===== RAW DATA

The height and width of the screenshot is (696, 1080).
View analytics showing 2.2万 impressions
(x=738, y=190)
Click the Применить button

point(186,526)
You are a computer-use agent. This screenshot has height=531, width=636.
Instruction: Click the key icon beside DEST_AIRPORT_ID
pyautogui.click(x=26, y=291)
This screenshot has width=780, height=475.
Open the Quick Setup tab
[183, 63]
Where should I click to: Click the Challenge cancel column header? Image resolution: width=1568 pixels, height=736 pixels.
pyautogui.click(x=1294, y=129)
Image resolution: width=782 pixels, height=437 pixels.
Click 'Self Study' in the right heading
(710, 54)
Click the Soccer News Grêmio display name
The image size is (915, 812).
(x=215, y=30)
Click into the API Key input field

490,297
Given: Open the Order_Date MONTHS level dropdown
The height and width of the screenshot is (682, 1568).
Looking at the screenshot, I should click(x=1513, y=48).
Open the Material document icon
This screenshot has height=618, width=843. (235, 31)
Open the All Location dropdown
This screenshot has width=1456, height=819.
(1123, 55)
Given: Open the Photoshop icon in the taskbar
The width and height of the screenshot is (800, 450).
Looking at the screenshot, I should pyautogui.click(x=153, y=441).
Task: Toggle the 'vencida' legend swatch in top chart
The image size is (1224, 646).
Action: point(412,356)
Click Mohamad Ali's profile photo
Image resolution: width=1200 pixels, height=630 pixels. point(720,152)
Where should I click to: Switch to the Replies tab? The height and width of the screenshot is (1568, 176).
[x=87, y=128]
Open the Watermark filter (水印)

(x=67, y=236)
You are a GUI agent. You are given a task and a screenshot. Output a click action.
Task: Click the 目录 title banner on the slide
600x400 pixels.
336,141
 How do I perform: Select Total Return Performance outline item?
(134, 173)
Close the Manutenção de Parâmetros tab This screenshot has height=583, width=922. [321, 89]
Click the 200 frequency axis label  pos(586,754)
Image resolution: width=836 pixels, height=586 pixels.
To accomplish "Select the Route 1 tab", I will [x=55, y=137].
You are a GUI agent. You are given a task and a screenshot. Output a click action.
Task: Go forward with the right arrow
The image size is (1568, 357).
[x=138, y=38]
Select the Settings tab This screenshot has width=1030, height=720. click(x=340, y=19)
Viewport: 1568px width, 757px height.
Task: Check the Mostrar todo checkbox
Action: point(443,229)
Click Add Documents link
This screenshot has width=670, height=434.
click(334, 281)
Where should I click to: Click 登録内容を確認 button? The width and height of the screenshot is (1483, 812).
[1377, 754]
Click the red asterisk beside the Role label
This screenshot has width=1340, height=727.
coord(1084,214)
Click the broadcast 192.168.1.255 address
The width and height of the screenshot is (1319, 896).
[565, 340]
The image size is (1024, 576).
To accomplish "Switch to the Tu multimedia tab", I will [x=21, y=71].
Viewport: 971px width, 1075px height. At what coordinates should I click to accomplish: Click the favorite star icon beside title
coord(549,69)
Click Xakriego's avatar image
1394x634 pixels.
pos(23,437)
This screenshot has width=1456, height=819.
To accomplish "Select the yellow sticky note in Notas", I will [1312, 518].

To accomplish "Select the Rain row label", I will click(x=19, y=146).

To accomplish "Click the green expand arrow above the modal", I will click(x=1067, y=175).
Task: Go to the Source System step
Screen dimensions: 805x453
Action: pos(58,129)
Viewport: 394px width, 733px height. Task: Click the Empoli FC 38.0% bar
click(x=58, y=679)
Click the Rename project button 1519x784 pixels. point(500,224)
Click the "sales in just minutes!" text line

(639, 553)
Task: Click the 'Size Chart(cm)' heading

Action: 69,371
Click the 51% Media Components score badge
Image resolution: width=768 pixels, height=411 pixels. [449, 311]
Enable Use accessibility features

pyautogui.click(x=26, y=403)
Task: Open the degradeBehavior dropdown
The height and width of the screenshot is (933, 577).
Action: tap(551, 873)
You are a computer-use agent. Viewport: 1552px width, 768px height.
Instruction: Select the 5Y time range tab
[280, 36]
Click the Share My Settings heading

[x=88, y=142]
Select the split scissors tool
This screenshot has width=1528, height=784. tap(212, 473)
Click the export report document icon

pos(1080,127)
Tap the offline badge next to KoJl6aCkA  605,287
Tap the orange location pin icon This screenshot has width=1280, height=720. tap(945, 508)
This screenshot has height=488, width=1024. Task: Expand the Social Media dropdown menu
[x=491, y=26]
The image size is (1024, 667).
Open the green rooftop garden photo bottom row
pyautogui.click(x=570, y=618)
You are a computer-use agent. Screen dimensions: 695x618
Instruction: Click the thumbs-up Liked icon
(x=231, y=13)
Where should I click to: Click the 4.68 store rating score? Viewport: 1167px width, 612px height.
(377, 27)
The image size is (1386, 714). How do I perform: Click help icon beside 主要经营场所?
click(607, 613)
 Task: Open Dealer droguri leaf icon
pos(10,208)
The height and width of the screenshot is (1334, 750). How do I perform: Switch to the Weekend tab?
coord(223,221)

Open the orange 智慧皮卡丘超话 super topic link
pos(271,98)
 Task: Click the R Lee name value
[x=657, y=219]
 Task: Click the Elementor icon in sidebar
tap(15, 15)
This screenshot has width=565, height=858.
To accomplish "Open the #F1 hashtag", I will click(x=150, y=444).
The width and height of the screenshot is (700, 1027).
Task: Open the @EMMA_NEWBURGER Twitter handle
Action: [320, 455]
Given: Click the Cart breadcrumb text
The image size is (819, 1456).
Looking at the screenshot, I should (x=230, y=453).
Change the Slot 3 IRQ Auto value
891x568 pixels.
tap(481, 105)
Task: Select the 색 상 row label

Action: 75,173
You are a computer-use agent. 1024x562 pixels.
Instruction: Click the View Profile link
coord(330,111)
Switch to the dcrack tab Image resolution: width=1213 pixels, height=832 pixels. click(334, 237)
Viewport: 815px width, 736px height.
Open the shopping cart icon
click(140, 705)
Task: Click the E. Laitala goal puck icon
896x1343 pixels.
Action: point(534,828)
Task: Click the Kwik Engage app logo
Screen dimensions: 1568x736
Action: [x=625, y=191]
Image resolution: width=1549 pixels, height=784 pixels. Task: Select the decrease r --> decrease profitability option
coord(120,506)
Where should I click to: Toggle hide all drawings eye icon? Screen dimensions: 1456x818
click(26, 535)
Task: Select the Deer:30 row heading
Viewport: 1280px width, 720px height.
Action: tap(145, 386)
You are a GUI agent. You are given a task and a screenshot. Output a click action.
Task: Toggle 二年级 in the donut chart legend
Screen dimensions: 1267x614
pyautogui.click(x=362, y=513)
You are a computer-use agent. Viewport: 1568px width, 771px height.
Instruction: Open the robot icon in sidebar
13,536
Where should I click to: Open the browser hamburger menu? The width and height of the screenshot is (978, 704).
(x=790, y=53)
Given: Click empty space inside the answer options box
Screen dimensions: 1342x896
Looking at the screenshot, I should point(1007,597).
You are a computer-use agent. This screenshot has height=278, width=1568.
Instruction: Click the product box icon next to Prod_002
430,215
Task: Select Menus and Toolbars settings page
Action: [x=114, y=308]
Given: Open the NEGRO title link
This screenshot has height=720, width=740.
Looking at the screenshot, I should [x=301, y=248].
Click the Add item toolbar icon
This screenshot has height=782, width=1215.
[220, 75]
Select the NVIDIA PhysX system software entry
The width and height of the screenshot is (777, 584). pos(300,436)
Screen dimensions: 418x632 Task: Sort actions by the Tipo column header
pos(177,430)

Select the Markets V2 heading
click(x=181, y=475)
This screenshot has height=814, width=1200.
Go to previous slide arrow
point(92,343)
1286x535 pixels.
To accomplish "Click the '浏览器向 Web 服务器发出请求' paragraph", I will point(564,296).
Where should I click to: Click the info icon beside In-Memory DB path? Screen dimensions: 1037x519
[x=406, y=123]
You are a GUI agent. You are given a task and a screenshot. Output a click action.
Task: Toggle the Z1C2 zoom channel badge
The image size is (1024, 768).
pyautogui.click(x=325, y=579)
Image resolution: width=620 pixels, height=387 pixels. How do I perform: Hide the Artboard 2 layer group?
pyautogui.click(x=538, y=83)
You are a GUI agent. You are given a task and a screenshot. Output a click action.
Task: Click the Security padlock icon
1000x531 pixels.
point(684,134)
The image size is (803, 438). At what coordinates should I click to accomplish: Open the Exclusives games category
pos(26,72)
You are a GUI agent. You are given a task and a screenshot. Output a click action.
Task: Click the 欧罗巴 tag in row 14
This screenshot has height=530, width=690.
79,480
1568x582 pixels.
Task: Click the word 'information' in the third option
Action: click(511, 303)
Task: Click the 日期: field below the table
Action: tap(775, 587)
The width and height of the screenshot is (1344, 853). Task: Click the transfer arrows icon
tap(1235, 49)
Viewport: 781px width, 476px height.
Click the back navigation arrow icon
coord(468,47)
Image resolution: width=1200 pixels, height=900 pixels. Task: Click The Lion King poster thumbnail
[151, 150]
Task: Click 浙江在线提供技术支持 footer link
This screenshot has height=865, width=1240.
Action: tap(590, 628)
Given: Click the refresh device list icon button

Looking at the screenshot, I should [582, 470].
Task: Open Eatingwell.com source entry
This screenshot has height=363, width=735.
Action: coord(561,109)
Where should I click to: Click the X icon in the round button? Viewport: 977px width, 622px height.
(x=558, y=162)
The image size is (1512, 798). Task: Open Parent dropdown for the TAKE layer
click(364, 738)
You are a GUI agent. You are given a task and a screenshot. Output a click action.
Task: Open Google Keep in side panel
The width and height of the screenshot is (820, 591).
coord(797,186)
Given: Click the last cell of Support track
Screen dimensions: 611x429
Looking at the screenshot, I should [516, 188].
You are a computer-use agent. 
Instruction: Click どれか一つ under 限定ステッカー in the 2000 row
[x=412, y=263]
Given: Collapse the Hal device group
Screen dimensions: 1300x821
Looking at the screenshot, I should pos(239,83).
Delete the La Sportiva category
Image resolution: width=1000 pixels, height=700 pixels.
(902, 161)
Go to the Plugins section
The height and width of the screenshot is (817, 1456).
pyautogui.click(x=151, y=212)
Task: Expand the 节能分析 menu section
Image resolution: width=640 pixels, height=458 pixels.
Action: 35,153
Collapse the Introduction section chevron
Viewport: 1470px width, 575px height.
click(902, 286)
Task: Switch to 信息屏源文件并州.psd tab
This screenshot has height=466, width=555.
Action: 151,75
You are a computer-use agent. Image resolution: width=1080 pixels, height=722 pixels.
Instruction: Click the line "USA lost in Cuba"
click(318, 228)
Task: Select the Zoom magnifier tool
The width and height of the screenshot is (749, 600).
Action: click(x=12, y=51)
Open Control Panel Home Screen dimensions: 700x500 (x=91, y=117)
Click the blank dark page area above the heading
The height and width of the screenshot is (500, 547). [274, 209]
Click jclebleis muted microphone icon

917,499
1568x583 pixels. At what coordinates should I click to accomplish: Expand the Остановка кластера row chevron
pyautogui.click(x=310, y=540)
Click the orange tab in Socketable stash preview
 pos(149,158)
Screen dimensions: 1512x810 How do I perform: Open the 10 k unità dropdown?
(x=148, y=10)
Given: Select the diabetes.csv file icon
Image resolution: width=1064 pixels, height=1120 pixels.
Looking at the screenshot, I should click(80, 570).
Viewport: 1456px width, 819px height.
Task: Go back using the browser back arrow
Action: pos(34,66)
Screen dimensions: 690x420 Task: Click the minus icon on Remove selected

==========

YOUR OBJECTIVE
If a line falls between the first line of the records and the line containing "Image resolution: width=782", inclusive, repeat it exactly; leave out all others.

RESPONSE AREA
The height and width of the screenshot is (696, 1080).
View analytics showing 2.2万 impressions
(x=738, y=190)
Click the Применить button

point(186,526)
You are a computer-use agent. This screenshot has height=531, width=636.
Instruction: Click the key icon beside DEST_AIRPORT_ID
pyautogui.click(x=26, y=291)
This screenshot has width=780, height=475.
Open the Quick Setup tab
[183, 63]
Where should I click to: Click the Challenge cancel column header? Image resolution: width=1568 pixels, height=736 pixels.
pyautogui.click(x=1294, y=129)
Image resolution: width=782 pixels, height=437 pixels.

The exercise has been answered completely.